ITN, which produces Channel 4 News as well as ITV News and 5 News, has frequently called for new prominence requirements guaranteeing trusted news can be found easily on a wide range of platforms, warning of a “news desert” if people only watch a limited number of streaming services such as Netflix and are never given a simple opportunity to see news content.
Channel 4 welcomed the decision to end the pursuit of privatisation, with chief executive Alex Mahon saying: “The principle of public ownership for Channel 4 is now set for the foreseeable future, a decision which allows us to be even more of a power in the digital world.
“Channel 4 is innovative, editorially brilliant and loved by audiences that others don’t reach, most of all the young and underrepresented.”
Channel 4 was created in 1982 by the Conservative government of Baroness Thatcher and is entirely funded by advertising, out of public ownership.
A Yougov poll in April found that 47% of UK adults were against the privatisation, with 14% in favour and 39% unsure. Some 27% of Conservative voters were in support, compared to just 6% of Labour voters.
The National Union of Journalists had called the proposed sell-off “bad for journalism and bad for the United Kingdom” while ITN had warned that a guarantee of the channel’s news provision including that it should remain an hour-long programme in a fixed slot would be necessary in the event of the sale.

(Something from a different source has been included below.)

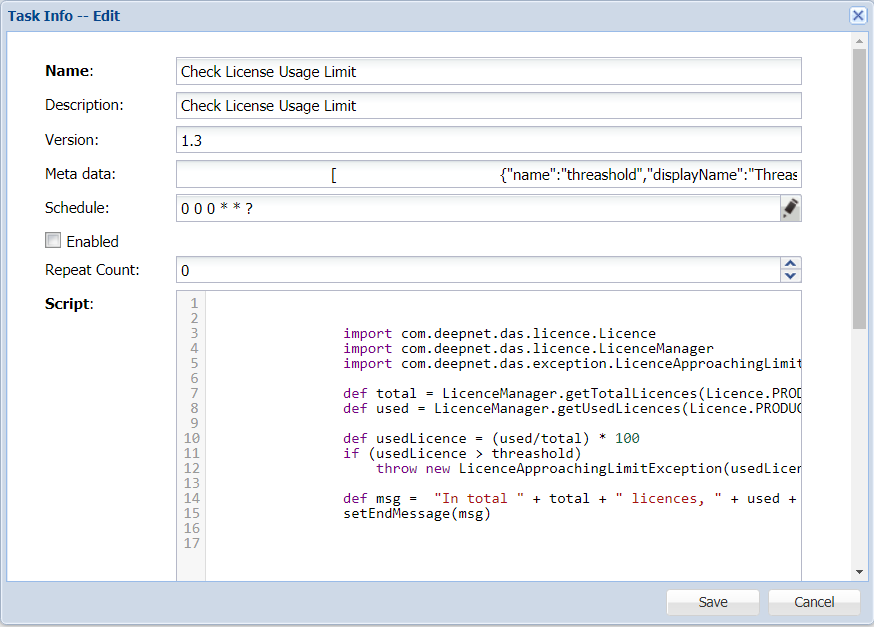Click the Repeat Count number field
Image resolution: width=874 pixels, height=627 pixels.
point(477,270)
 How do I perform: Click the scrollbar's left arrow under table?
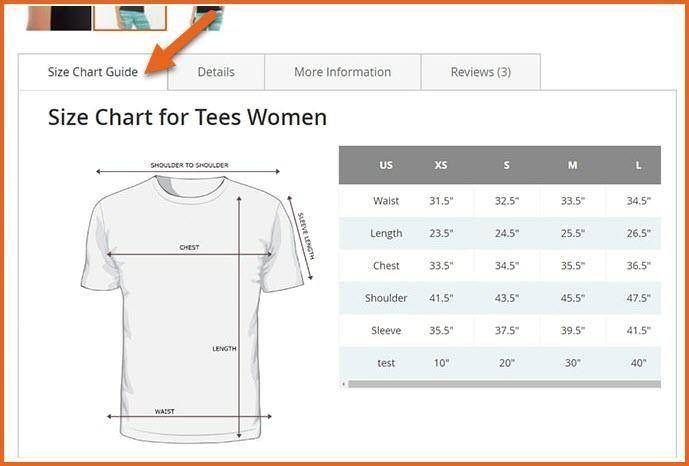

Channel 4 News anchor Krishnan Guru-Murthy this year described the channel as “the definition of a citizen-serving media entity”.
On Wednesday the NUJ welcomed initial reports of the change of plan, saying: “Privatisation of Channel 4 threatens quality journalism, jobs and creativity. Government should never have proposed the sell-off.”
Donelan, who was appointed by Liz Truss and remained in the role after Sunak took over as Prime Minister, had previously cast doubt on plans to privatise the broadcaster.
She said she was re-examining the “business case” to make sure “we still agree with that decision”.
When the Government announced plans last year to take the channel out of public ownership, it said it was so the broadcaster can better survive in a media landscape dominated by the likes of Netflix and Amazon.
Labour’s shadow culture secretary Lucy Powell described the proposed privitation as a “vendetta” against Channel 4 by the Conservatives and a “complete waste of everyone’s time”, calling for the planned Media Bill to be made law and give Ofcom powers to regulate streaming companies like Netflix.
“Labour opposed this sell off, and took a strong stand. Government must now bring forward the Media Bill to protect and promote Britain’s broadcasters in the streaming age,” Powell said.